NFS mounts over other files

Gary Heston gary at sci34hub.sci.com
Tue Jun 25 23:39:06 AEST 1991


In article <1991Jun24.155616.22965 at aio.jsc.nasa.gov> bill at gothamcity.jsc.nasa.gov (Bill Shirley) writes:

>	I am mounting a filesystem using NFS (from one Sun 4 SPARCstation
> to another).  I know that if I mount it onto a directory with files in it,
> the files become unavailable.  Is it a bad idea to do this or not?  
> Specifically, I want /usr/lib/X11 files to be contained on one machine
> (there is a lot of font info that takes up space).  But if the server or 
> network is down, I want the others to be able to startup X (and for that
> they need minimal font files, rgb files, ...).  I already
> have put important executables (X (server), xterm, ...) on each machine,
> but have the frills on the server (oclock, xcal, ...).

Yes, it will work; I have a similar setup for the console terminfo 
files so that I can use vi in single user mode without having to 
mount /usr. The only catch is that having any of the files open will
block the mount; in your case, the users will have to exit X and
be out of the directory before the NFS mount will work.

You will, of course, lose the disc space the files occupy. 

> I have RTFM, but failed to find a mention of "mounting over" files.

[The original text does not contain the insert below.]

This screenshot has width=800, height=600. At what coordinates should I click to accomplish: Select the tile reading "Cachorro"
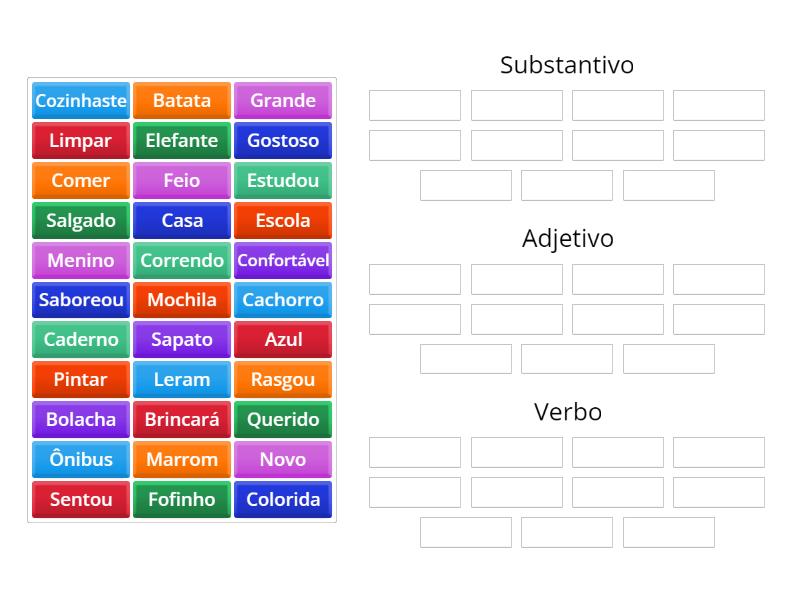click(x=283, y=300)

I've never seen mention of it myself, I sort of stumbled onto it when
copying a file into an unmounted structure--it went into the directory,
instead, and when the structure was mounted, the file vanished!


-- 
Gary Heston   System Mismanager and technoflunky   uunet!sci34hub!gary or
My opinions, not theirs.    SCI Systems, Inc.       gary at sci34hub.sci.com
I support drug testing. I believe every public official should be given a
shot of sodium pentathol and ask "Which laws have you broken this week?".